→ **Task description**:
Output, exactly and with no pictures, the line that contains "Viewport: 1366px width, 768px height." and every line that comes after it in the data below, the last one included.

· · · ·

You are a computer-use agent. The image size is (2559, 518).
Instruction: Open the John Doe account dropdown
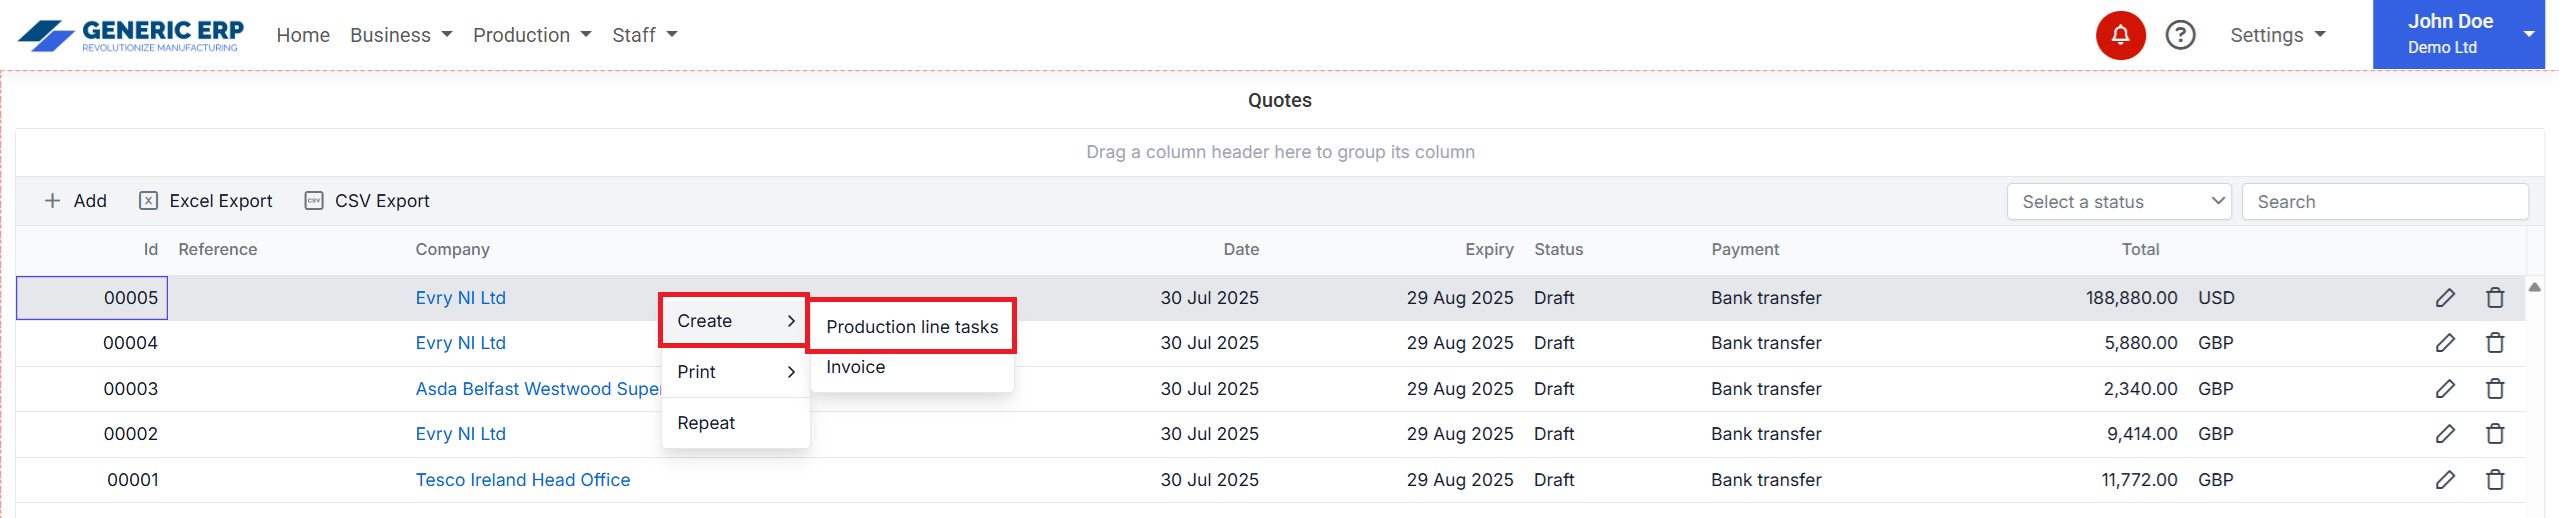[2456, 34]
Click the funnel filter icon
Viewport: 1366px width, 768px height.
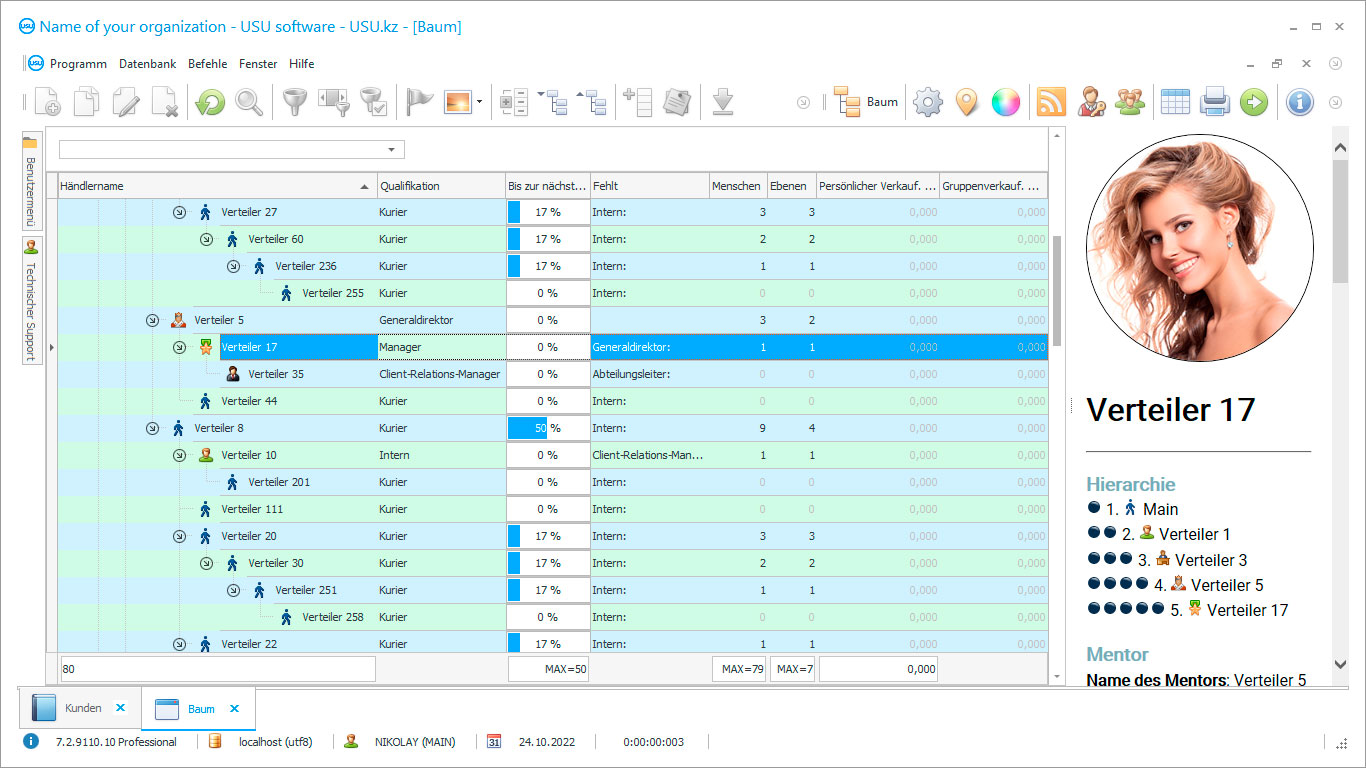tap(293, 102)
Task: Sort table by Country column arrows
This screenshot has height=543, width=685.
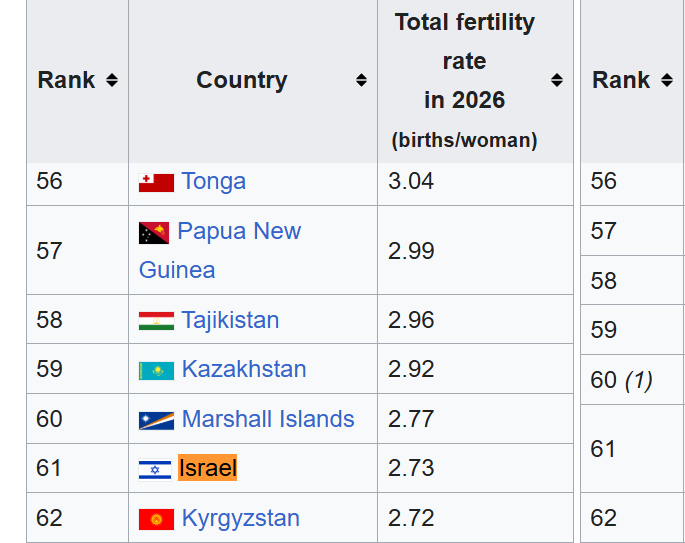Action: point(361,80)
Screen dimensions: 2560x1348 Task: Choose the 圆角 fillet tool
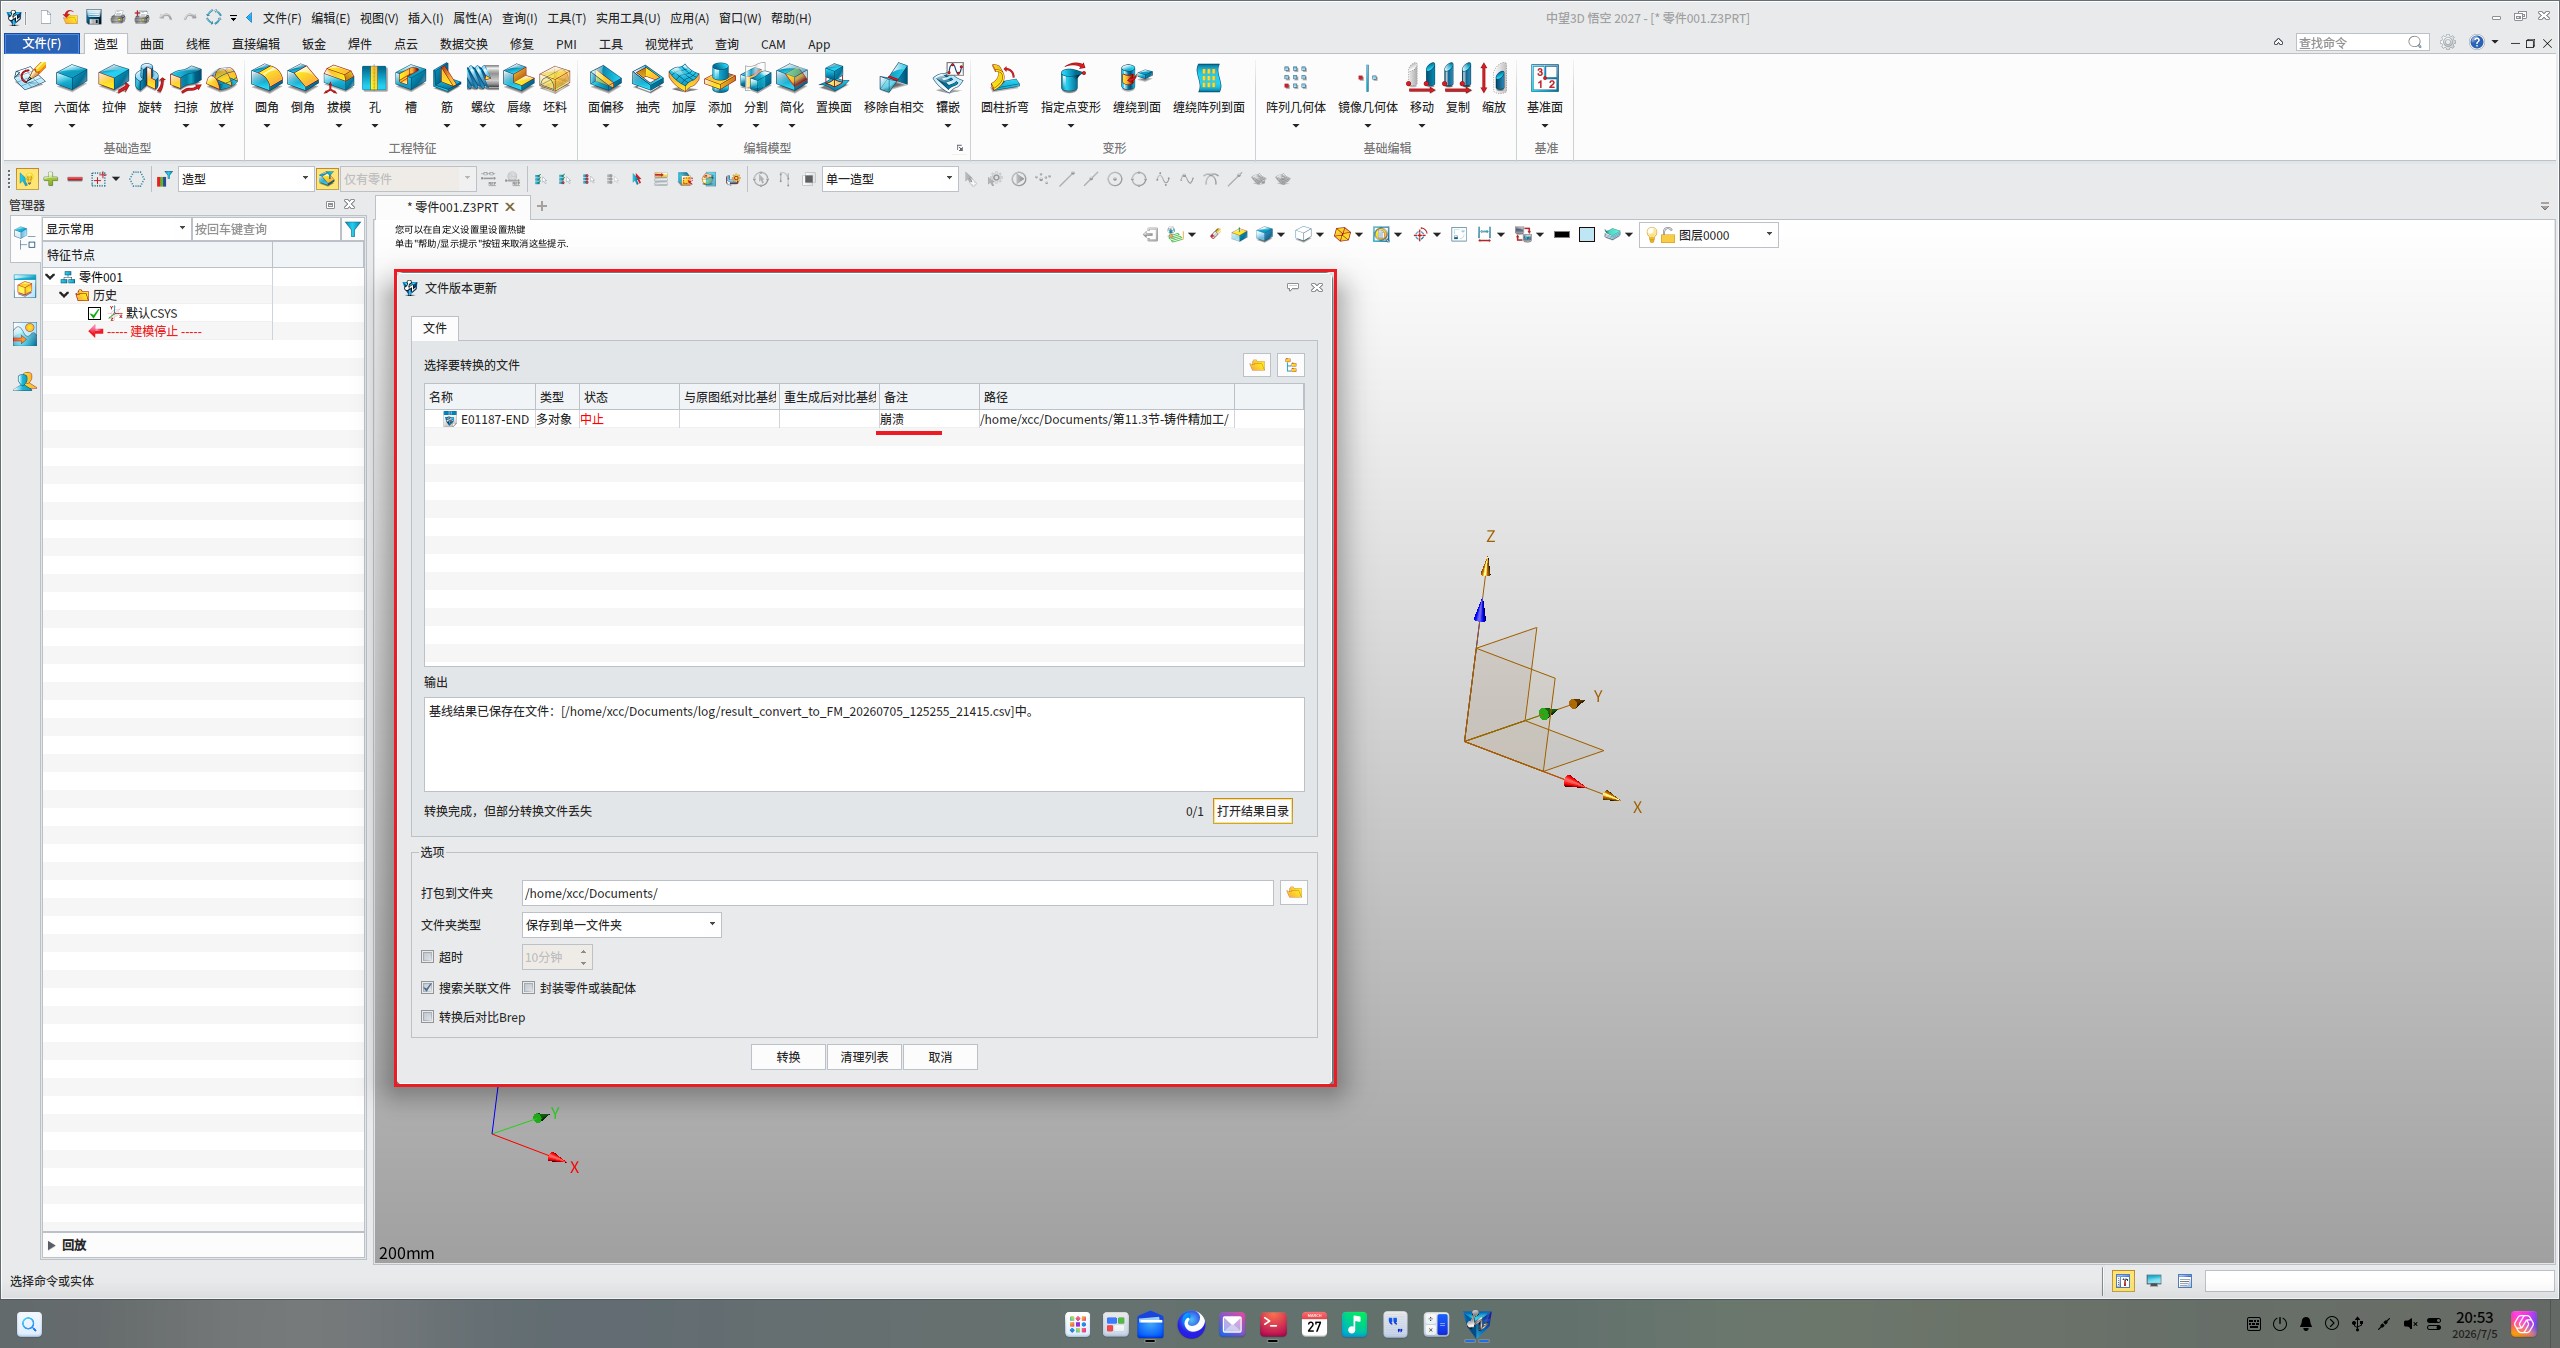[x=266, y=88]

· · · ·

→ **Your response**:
Viewport: 1366px width, 768px height.
tap(293, 102)
Task: Sort table by Country column arrows
This screenshot has height=543, width=685.
Action: point(361,80)
Screen dimensions: 2560x1348 Task: Choose the 圆角 fillet tool
[x=266, y=88]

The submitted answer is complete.